The Cuvelier connection
In 1804, Henri Cuvelier founded a wine trading company in his hometown of Haubourdin in the north of France. The family business developed rapidly, driven by the revival of interest in Bordeaux wines in general and the Médoc Classified Growths in particular. The family expanded their operations during the 19th century with a dense commercial network stretching from Normandy to Flanders.
1855 and all that
Following the honors of the 1855 classification, Baron Poyferré courageously fought a bout of powdery mildew that lasted until 1863. He finally resigned himself to selling Léoville Poyferré in 1865 to the Lalande and Erlanger families, wine brokers and bankers respectively.

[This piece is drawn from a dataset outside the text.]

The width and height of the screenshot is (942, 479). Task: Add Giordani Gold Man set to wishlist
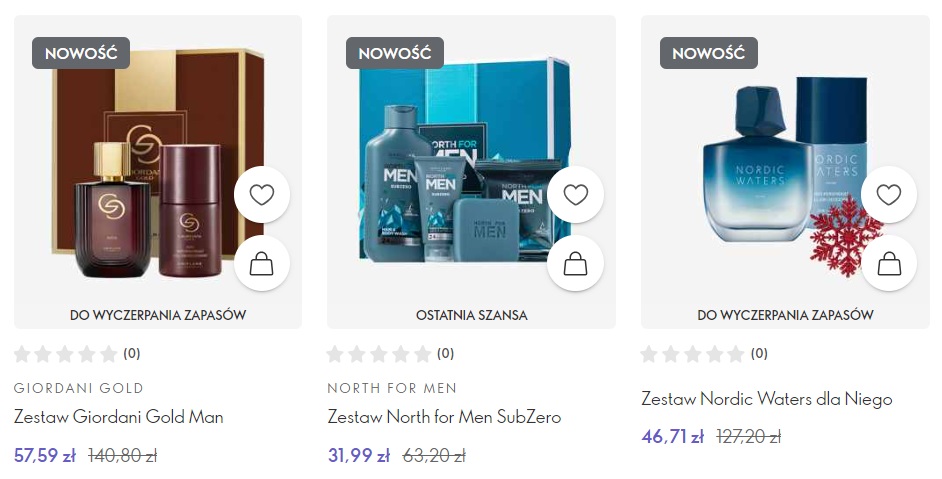pos(262,195)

As of 1866, Armand Lalande presided over the destiny of the domain for the next twenty years. Armand Lalande was succeeded at the helm of Léoville Poyferré by his son-in-law, Edouard Lawton. The château’s label bears the “demi-wolf” of the Lawton family coat of arms. Hard times struck again: first powdery mildew, then phylloxera in 1879. To top it all off, mildew hit around 1885. Through it all, Léoville Poyferré passed these tests with head held high.

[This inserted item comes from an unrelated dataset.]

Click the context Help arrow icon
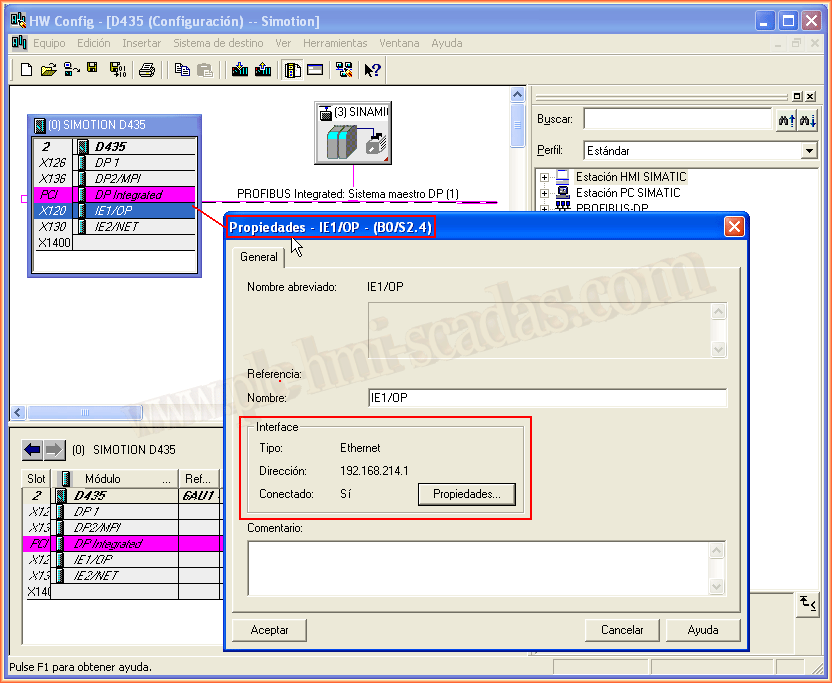832x683 pixels. coord(372,70)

Cuvelier purchases in the Médoc start in Saint Estèphe
In 1903, the Cuvelier family acquired Château Le Crock in Saint-Estèphe. The 32-hectare vineyard is located on the gravely Marbuzet plateau between the prestigious Châteaux Cos d’Estournel and Montrose. The meticulous work carried out on the soil and the vines allowed the wine to be quickly honored by the ranking of “Cru Bourgeois” in 1932.

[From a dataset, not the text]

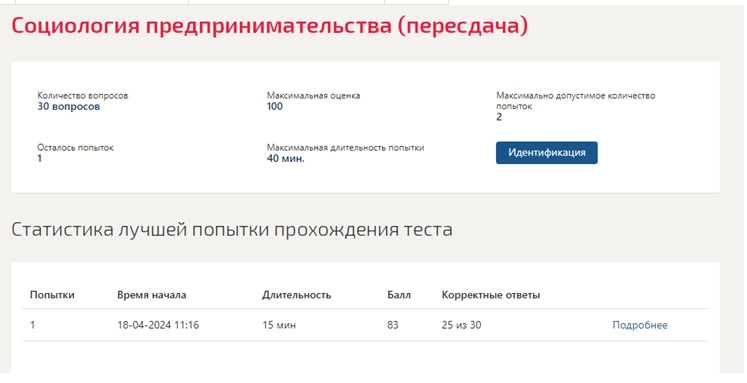Viewport: 747px width, 383px height.
Task: Select the Социология предпринимательства (пересдача) page title
Action: click(270, 25)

In 1920, the Cuvelier family purchased Châteaux Léoville Poyferré and Moulin Riche from the Lawton family. Château Moulin Riche (c. 1885) was classified as a Cru Bourgeois Exceptionnel in 1932. These two “new pearls” of Saint-Julien would attract much attention and become references for the appellation.
While Paul Cuvelier continued to run H. Cuvelier & Fils in Haubourdin, his brother, Max Cuvelier, founded a wine trading company in Bordeaux to be closer to the vineyards and thus facilitate procurement and distribution. Max’s sons have since taken over: Didier Cuvelier became Managing Director of Châteaux Léoville Poyferré, Moulin Riche and Le Crock in 1979. His brother, Olivier, has directed H. Cuvelier & Fils in Bordeaux since 1985.
Co-managed by Bertrand Cuvelier and Baudouin Fauvarque, the new wine trading company in Haubourdin was purchased by Mr. Lepoutre and Mr. Bigo in 2002. The name remains unchanged and the company continues to distribute wines from the Cuvelier estates.
Following in the footsteps of Paul Cuvelier, Bertrand Cuvelier embarked on a new wine challenge in 1998 and purchased land in Mendoza, Argentina at the foot of the Andes Mountains to establish a vineyard. His cousin, Jean-Guy Cuvelier, joined him and together they realized the Argentinian dream of their grandfather.
Anne Cuvelier since 2006 manages hospitality, wine tourism and public relations for Châteaux Léoville Poyferré. Her training in languages and international experience are an invaluable asset in developing the image of the chateau for clients and foreign visitors. And since 2017, Sara Lecompte-Cuvelier has taken the helm to direct the estate overall.